I am contemplating buying a pallet of high quality solar panels and would like to know if any pp'ers on the east coast would like to go in with me. A pallet is 30 of these BIG 275 Watt panels. I would like to keep 8 – 10 myself. Would anyone else like to participate in this bulk purchase with me? Please PM me if interested or want to talk.
I live in Charlottesville, Virginia and would be willing to drive a couple hundred miles (to West Virginia, Washington DC, Maryland, North Carolina) to distribute them to others. If people lived beyond this radius, we might be able to figure out a two person hand off.

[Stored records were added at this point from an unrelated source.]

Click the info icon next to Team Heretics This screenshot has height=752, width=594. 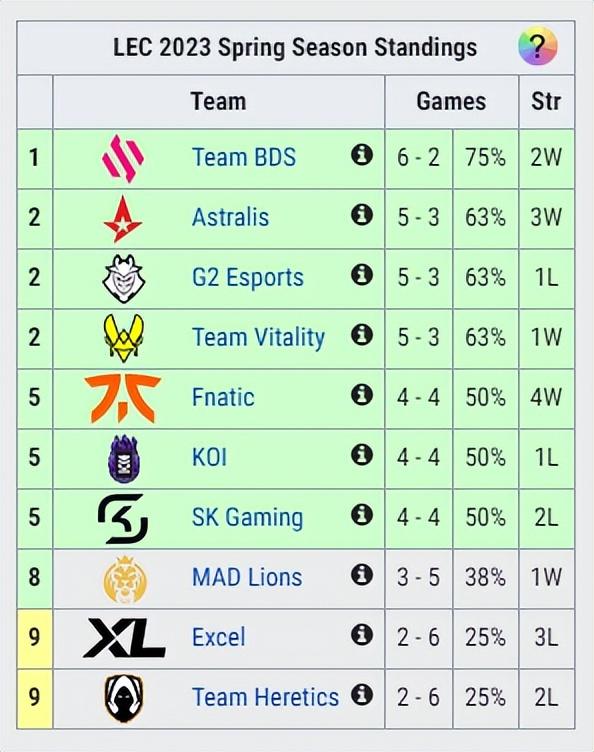362,694
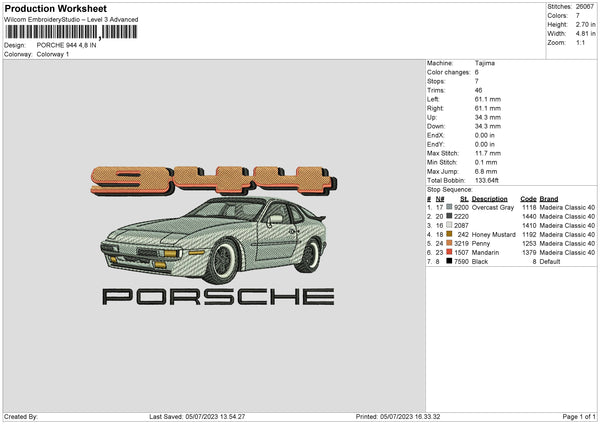Click the orange 944 lettering in design
The height and width of the screenshot is (424, 600).
pos(210,180)
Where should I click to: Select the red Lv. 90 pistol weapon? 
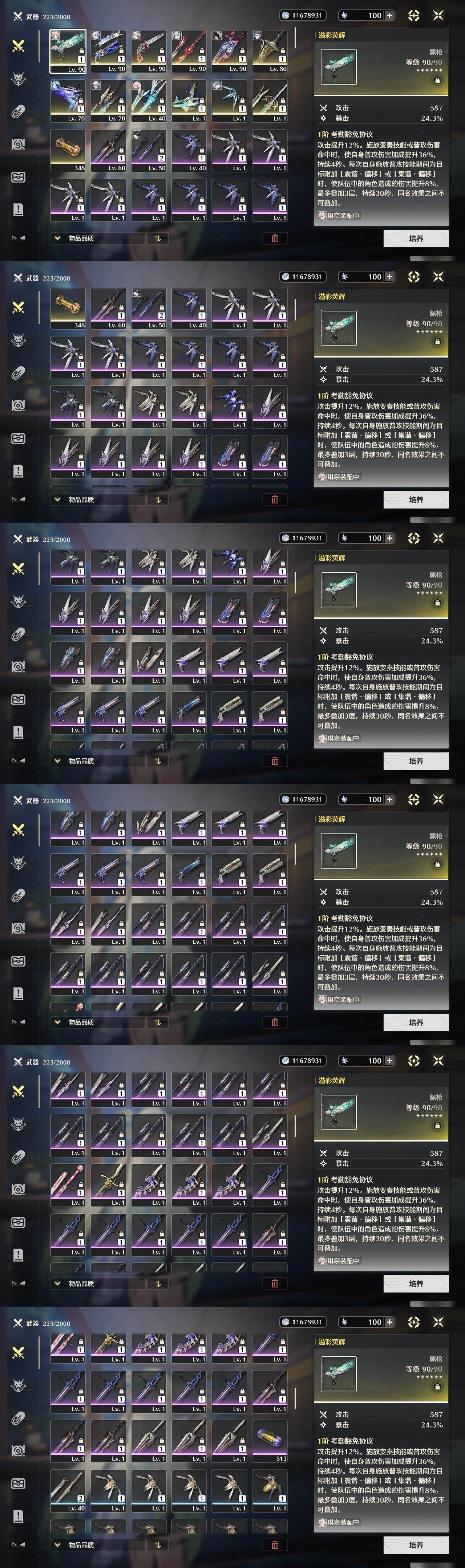[x=149, y=51]
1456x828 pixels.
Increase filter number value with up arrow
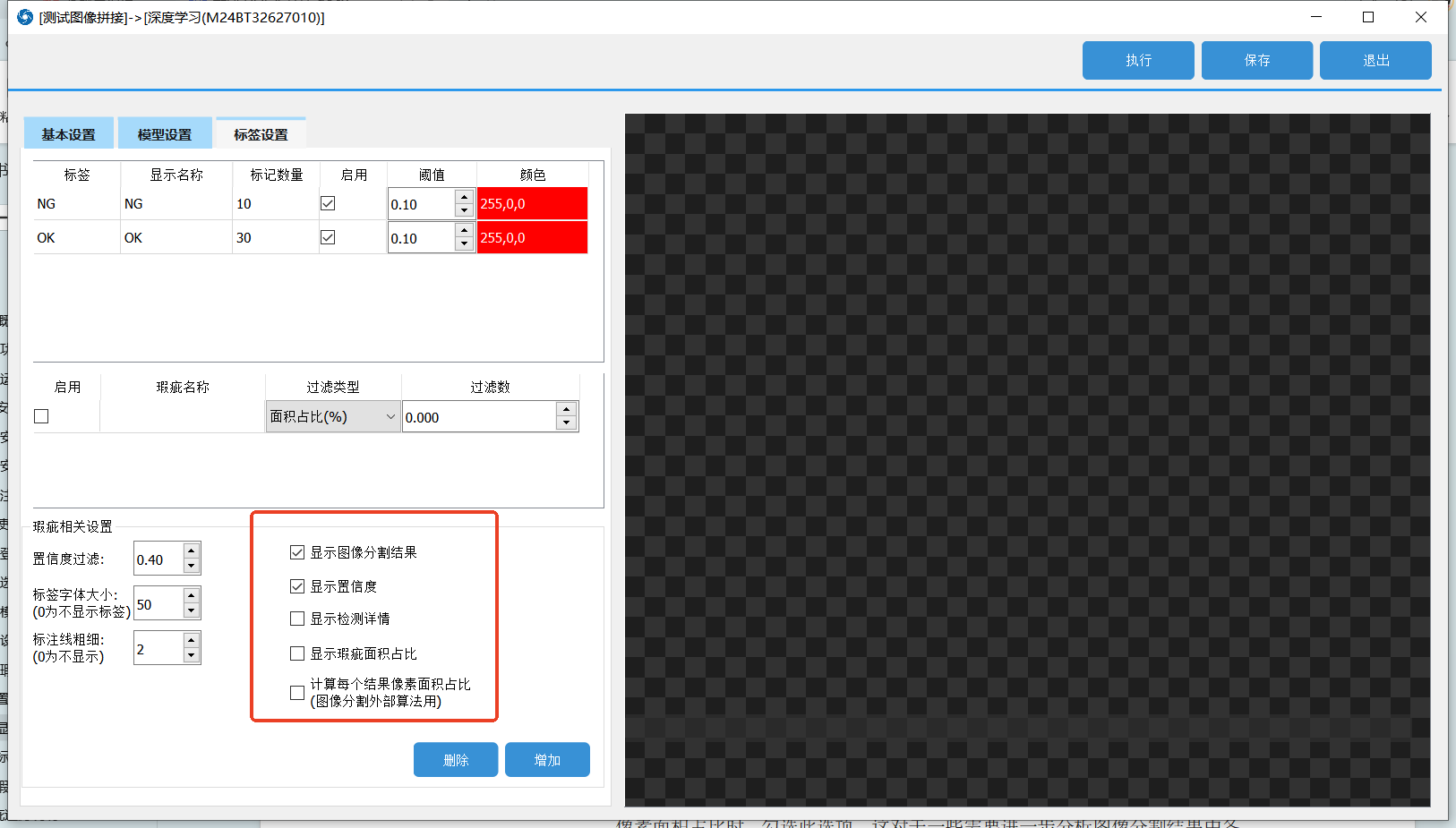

Here is the website and page for this panel
http://www.wholesalesolar.com/products.folder/module-folder/SolarWorld/sw-275.html
And, here is the product specification sheet for this 275 Watt panel.
They are 66" x 38" and have a metal frame. Weight is 47#. "24 Volts" DC. Rated at 275 Watts each (Much bigger than the 100 Watt panels discussed in my freezer post above.) Cost will be $275 (for a 275 Watt panel) plus shipping to my house (which is yet to be determined). This is $1 / Watt!!
They are Mono-crystaline (the higher quality design), made in the USA (not China), and seem to be from a very high quality and reputable company according to the reviews I have found.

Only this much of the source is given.